- ORDER: Passeriformes
- FAMILY: Icteridae
Basic Description
In the arid Southwest, few birds stand out as brightly as the male Scott’s Oriole, which lights up the desert's earth tones with rich lemon-and-black plumage. This gifted and frequent singer inhabits high deserts and the mountain slopes adjacent to them, where it nests and forages in tall yuccas, palms, junipers, and pinyon pines, restlessly moving about in pairs or small groups in search of invertebrates, nectar, and fruit. It’s particularly closely associated with yuccas, where it forages for insects and nectar and gathers fibers for its nests.
More ID InfoFind This Bird
Scott’s Orioles are relatively easy to find. Males begin singing well before sunrise and sing frequently during the day, even when foraging and during the nonbreeding season. When foraging, Scott’s Orioles do spend time “buried” in yucca plants and other desert and mountain vegetation, but their bright plumage tends to make them easy to spot when they come up for air. In mountain woodlands, they may forage with warblers, vireos, woodpeckers, and kinglets.
Other Names
- Turpial de Scott (Spanish)
- Oriole jaune-verdâtre (French)
- Cool Facts
- The Scott's Oriole is closely associated with yuccas in much of its range. It forages for insects on yucca plants, eats nectar from yucca flowers, weaves its nest from fibers taken from dead yucca leaves, and hangs the nest from live yucca leaves.
- Scott’s Oriole, Black-backed Oriole, and Black-headed Grosbeak are predators of monarch butterflies on the wintering grounds in Mexico. Many monarchs concentrate toxins from milkweed plants in their bodies, and most bird species avoid eating them. However, a few species have learned to taste individual butterflies and eat only the abdomens of the less noxious ones.
- Darius Couch, a U.S. Civil War general, named Scott’s Oriole to commemorate his superior in the Mexican-American War, General Winfield Scott. French natural historian Charles Lucien Bonaparte gave the bird its scientific name, Icterus parisorum, in honor of the Paris brothers who underwrote the costs of French natural history expeditions in western North America.
- Orioles like Scott’s Oriole are grouped in the genus Icterus, derived from the Greek ikteros, meaning “jaundice.” In ancient Greece, the sighting of a small yellow bird (perhaps a Yellowhammer, a small finch) was believed to provide a cure for jaundice. In the earliest days of North American ornithology, the discoverers of bright yellow and orange birds were apparently still aware of the old lore.

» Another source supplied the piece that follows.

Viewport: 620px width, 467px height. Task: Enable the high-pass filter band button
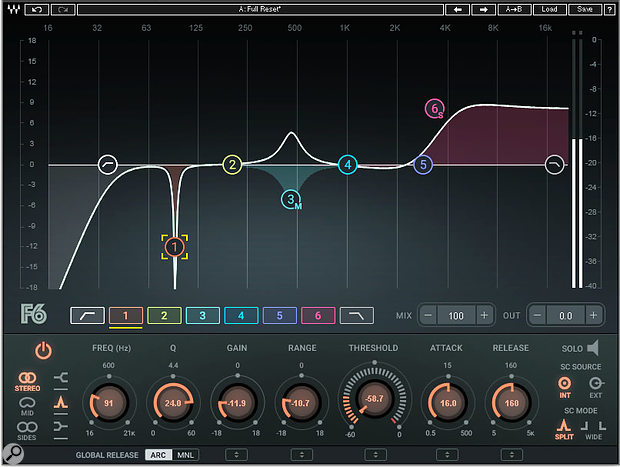click(86, 316)
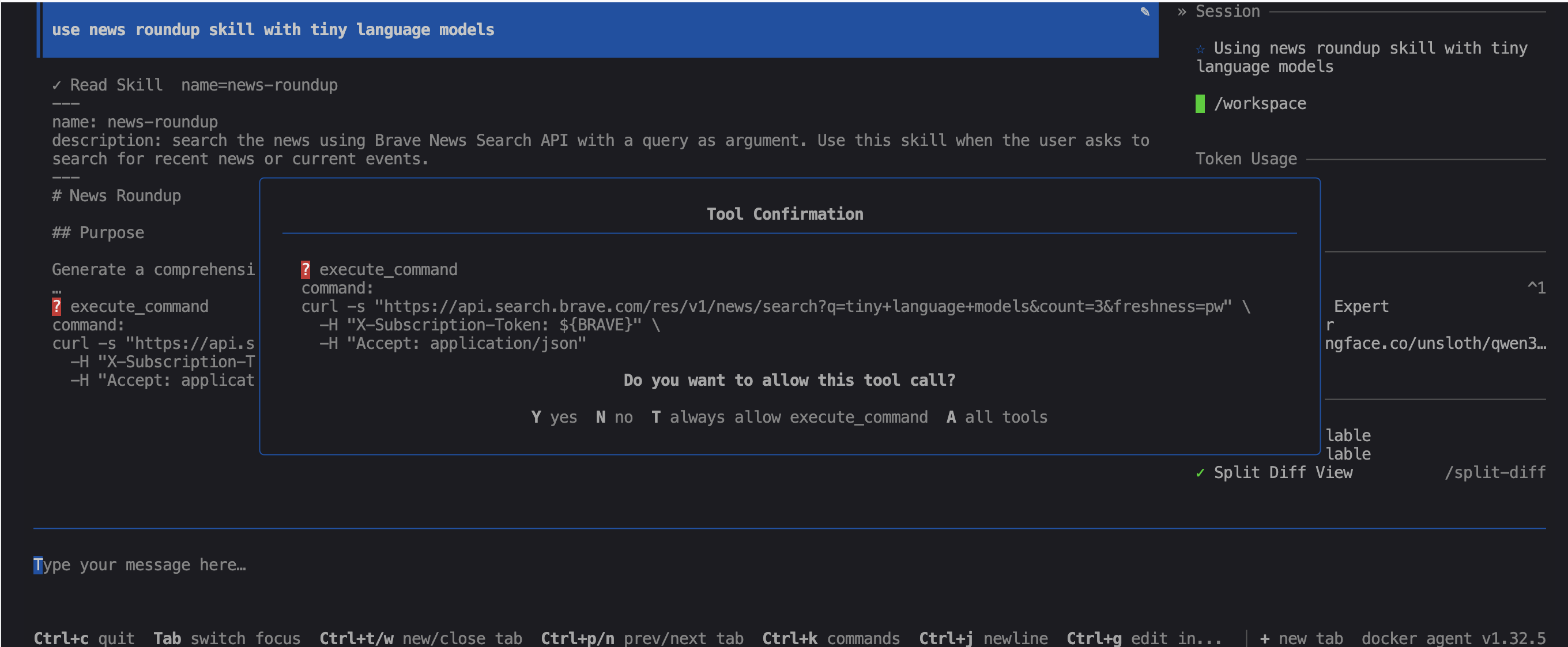Screen dimensions: 1568x647
Task: Click red question mark beside background execute_command
Action: tap(56, 306)
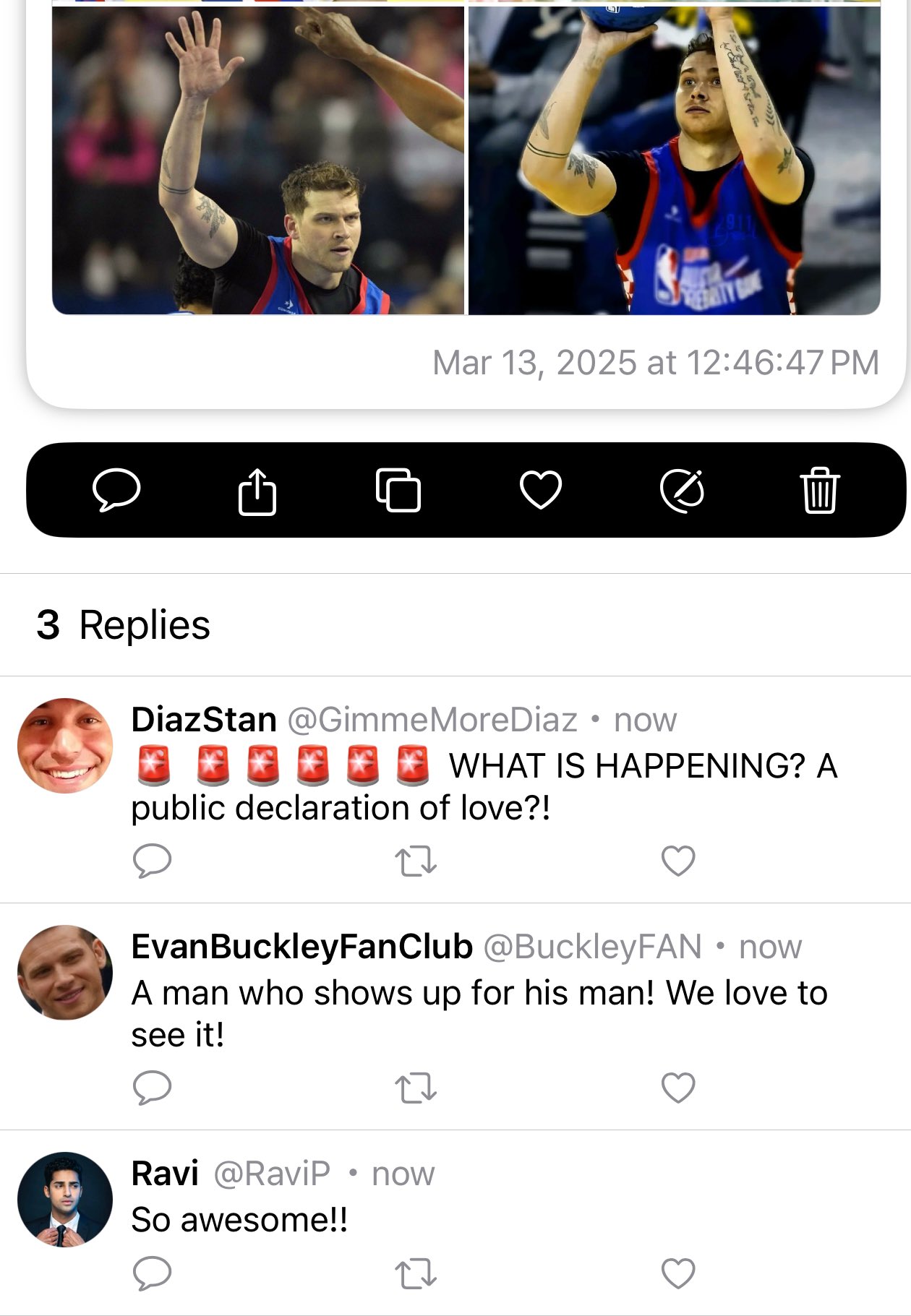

- The Scott's Oriole is one of the first birds to start singing each day, starting before sunrise. It is a persistent singer, too, and can be heard at all times of the day and throughout most of the summer. It has even been heard singing on its wintering grounds. The female will sing from the nest in response to the male's song.
- The oldest recorded Scott's Oriole was a male, and at least 6 years, 5 months old when he was recaught and rereleased during banding operations in Arizona.